*** Opening of Data for analysis ***

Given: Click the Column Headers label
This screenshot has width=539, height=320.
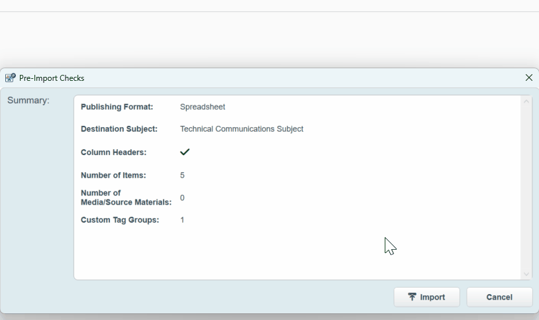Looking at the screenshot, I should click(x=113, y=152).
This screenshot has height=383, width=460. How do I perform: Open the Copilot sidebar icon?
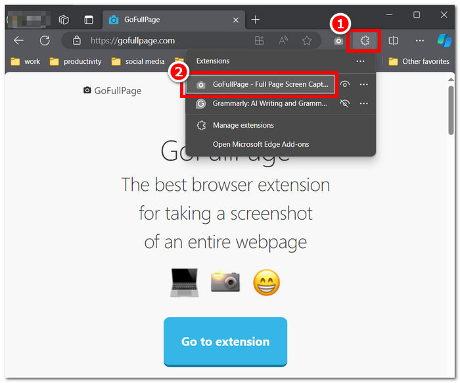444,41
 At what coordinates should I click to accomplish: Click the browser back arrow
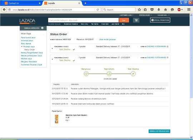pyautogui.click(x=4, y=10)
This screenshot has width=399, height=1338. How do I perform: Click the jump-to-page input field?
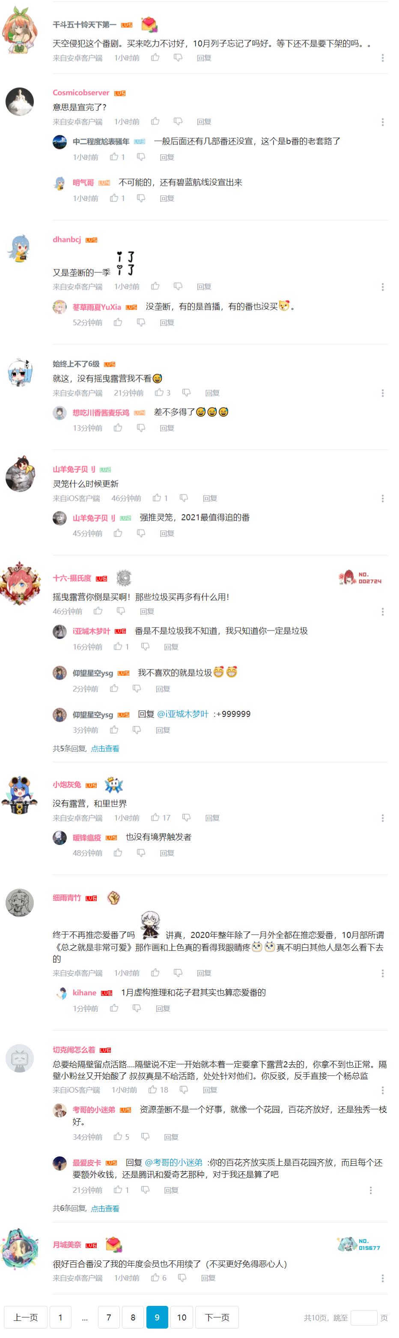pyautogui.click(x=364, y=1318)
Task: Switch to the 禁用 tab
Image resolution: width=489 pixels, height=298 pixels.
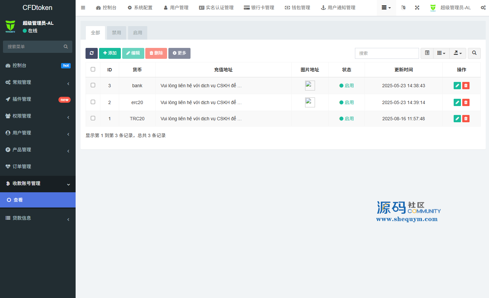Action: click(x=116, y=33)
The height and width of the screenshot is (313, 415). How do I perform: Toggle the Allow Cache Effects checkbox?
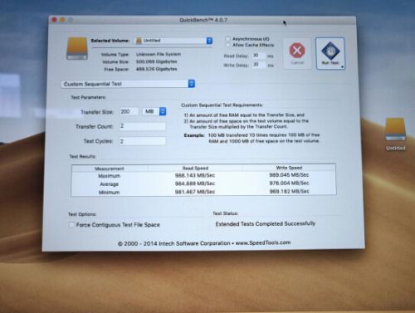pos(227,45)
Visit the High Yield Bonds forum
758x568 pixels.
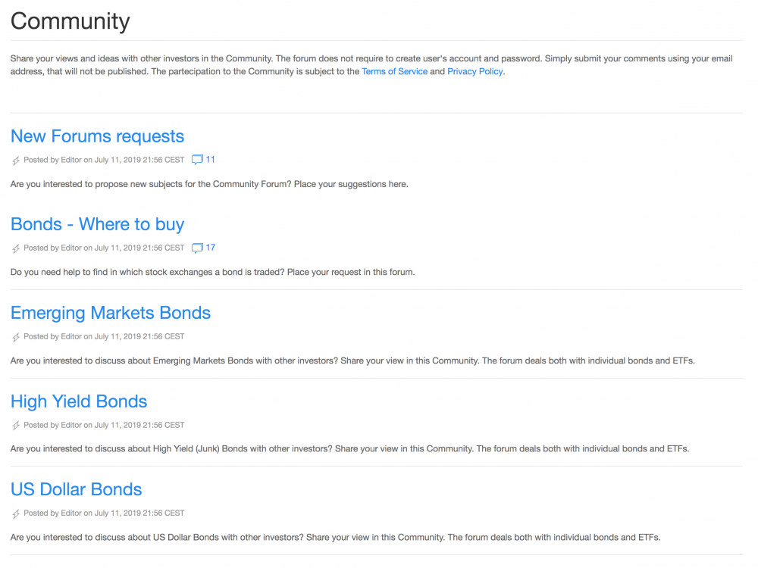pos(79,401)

*** Close of Data for analysis ***
*** Opening of Data for analysis ***

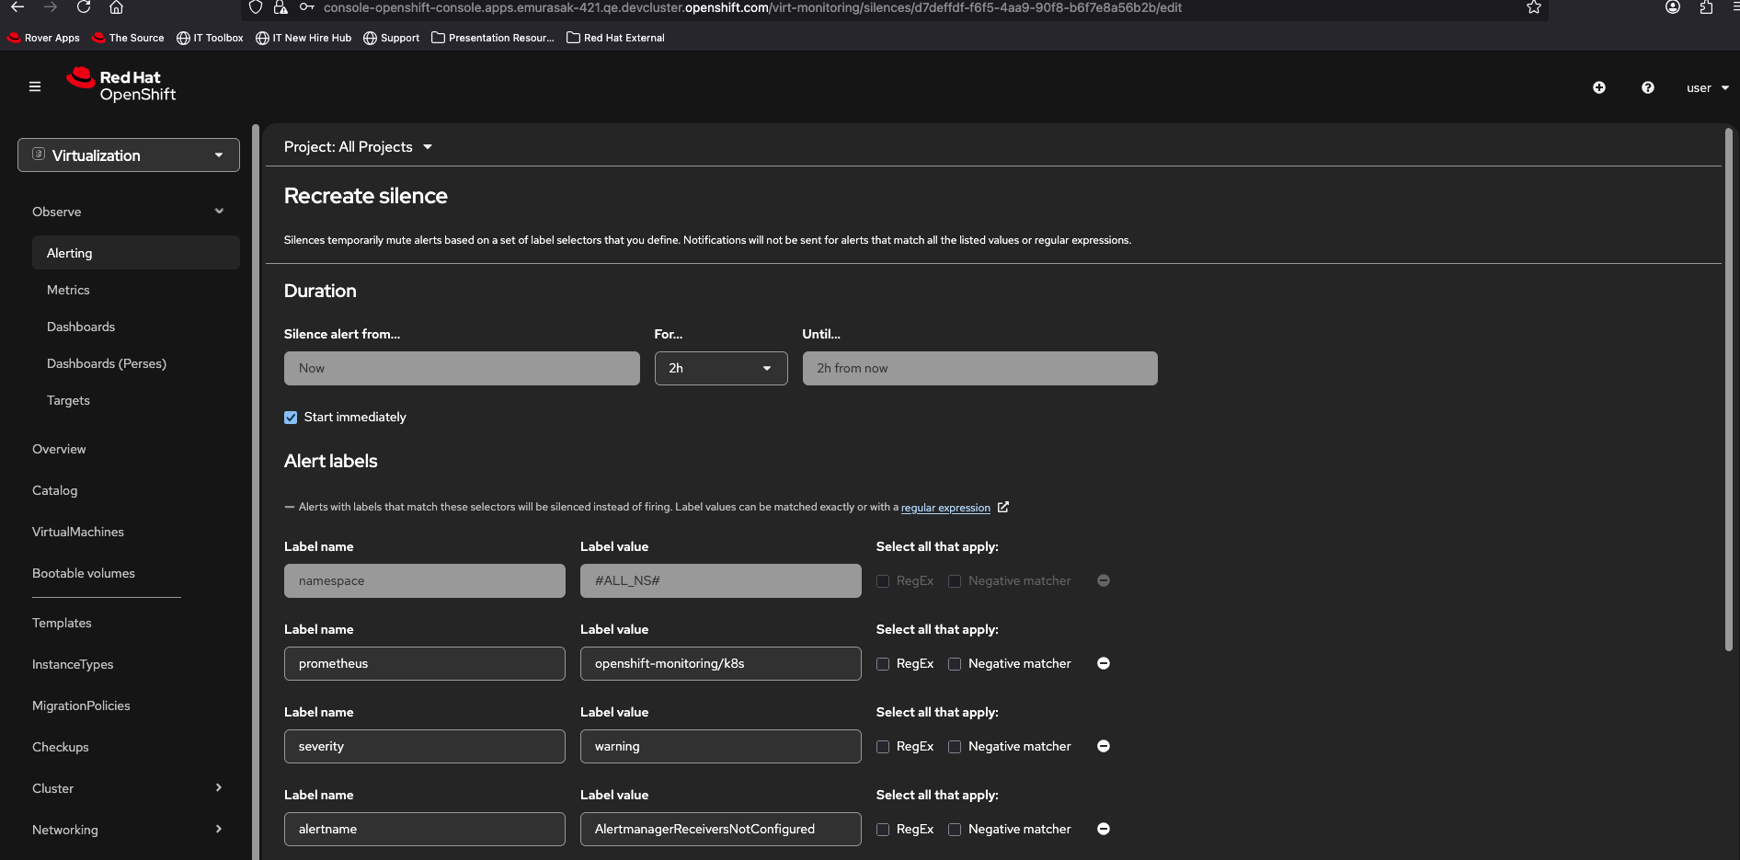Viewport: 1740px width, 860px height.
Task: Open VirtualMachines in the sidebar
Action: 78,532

*** Close of Data for analysis ***
*** Opening of Data for analysis ***

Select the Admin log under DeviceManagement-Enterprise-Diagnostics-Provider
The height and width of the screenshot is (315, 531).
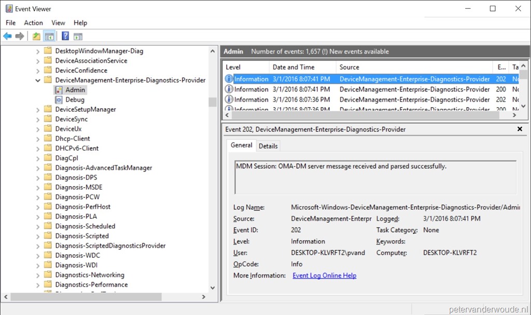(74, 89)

*** Close of Data for analysis ***

Your objective ::
Reproduce the data above exactly, but only from the line containing "Given: Click the Column Headers label" through the line containing "Task: Switch to the 禁用 tab"; skip the pictures.

Output of the task ::
Given: Click the Column Headers label
This screenshot has width=539, height=320.
Looking at the screenshot, I should click(x=113, y=152).
This screenshot has height=383, width=460. How do I perform: Open the Copilot sidebar icon?
444,41
 At what coordinates should I click to accomplish: Click the browser back arrow
pyautogui.click(x=4, y=10)
This screenshot has width=399, height=1338. How do I perform: Click the jump-to-page input field?
pyautogui.click(x=364, y=1318)
Task: Switch to the 禁用 tab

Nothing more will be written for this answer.